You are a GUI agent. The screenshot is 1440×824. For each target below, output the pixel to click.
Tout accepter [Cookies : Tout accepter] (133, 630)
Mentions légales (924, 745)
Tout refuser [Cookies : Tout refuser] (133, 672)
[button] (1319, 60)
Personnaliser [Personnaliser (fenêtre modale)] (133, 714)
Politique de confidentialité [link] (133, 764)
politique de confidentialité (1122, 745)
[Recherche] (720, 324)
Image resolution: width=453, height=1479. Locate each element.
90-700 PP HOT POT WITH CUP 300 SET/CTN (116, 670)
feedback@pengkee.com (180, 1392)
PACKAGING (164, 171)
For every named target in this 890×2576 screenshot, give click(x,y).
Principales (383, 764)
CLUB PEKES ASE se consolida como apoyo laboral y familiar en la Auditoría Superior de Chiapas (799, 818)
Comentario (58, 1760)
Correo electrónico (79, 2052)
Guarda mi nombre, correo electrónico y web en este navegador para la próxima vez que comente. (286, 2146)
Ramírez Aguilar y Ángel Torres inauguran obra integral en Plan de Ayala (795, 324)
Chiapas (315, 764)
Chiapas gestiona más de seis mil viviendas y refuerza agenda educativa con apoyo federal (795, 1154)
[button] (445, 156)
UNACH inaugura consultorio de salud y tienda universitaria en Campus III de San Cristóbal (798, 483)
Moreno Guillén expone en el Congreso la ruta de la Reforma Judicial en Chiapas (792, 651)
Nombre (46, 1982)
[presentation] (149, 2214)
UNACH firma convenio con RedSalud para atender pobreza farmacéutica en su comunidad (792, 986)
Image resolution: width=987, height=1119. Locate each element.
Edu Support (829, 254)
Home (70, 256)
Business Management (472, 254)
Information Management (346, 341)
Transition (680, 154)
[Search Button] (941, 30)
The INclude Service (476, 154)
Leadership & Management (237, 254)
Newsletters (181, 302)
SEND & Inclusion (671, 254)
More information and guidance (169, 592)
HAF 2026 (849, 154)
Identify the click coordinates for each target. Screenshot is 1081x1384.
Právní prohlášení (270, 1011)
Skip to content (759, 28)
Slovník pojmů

================================

(SHORT EXERCISE): Convert the listing above to a JSON array of strings, with one string per line and no entries for blank lines.

(REPLY):
[
  "You are a GUI agent. The screenshot is 1440×824. For each target below, output the pixel to click.",
  "Tout accepter [Cookies : Tout accepter] (133, 630)",
  "Mentions légales (924, 745)",
  "Tout refuser [Cookies : Tout refuser] (133, 672)",
  "[button] (1319, 60)",
  "Personnaliser [Personnaliser (fenêtre modale)] (133, 714)",
  "Politique de confidentialité [link] (133, 764)",
  "politique de confidentialité (1122, 745)",
  "[Recherche] (720, 324)",
  "Image resolution: width=453, height=1479. Locate each element.",
  "90-700 PP HOT POT WITH CUP 300 SET/CTN (116, 670)",
  "feedback@pengkee.com (180, 1392)",
  "PACKAGING (164, 171)",
  "For every named target in this 890×2576 screenshot, give click(x,y).",
  "Principales (383, 764)",
  "CLUB PEKES ASE se consolida como apoyo laboral y familiar en la Auditoría Superior de Chiapas (799, 818)",
  "Comentario (58, 1760)",
  "Correo electrónico (79, 2052)",
  "Guarda mi nombre, correo electrónico y web en este navegador para la próxima vez que comente. (286, 2146)",
  "Ramírez Aguilar y Ángel Torres inauguran obra integral en Plan de Ayala (795, 324)",
  "Chiapas (315, 764)",
  "Chiapas gestiona más de seis mil viviendas y refuerza agenda educativa con apoyo federal (795, 1154)",
  "[button] (445, 156)",
  "UNACH inaugura consultorio de salud y tienda universitaria en Campus III de San Cristóbal (798, 483)",
  "Moreno Guillén expone en el Congreso la ruta de la Reforma Judicial en Chiapas (792, 651)",
  "Nombre (46, 1982)",
  "[presentation] (149, 2214)",
  "UNACH firma convenio con RedSalud para atender pobreza farmacéutica en su comunidad (792, 986)",
  "Image resolution: width=987, height=1119. Locate each element.",
  "Edu Support (829, 254)",
  "Home (70, 256)",
  "Business Management (472, 254)",
  "Information Management (346, 341)",
  "Transition (680, 154)",
  "[Search Button] (941, 30)",
  "The INclude Service (476, 154)",
  "Leadership & Management (237, 254)",
  "Newsletters (181, 302)",
  "SEND & Inclusion (671, 254)",
  "More information and guidance (169, 592)",
  "HAF 2026 (849, 154)",
  "Identify the click coordinates for each target. Screenshot is 1081x1384.",
  "Právní prohlášení (270, 1011)",
  "Skip to content (759, 28)",
  "Slovník pojmů"
]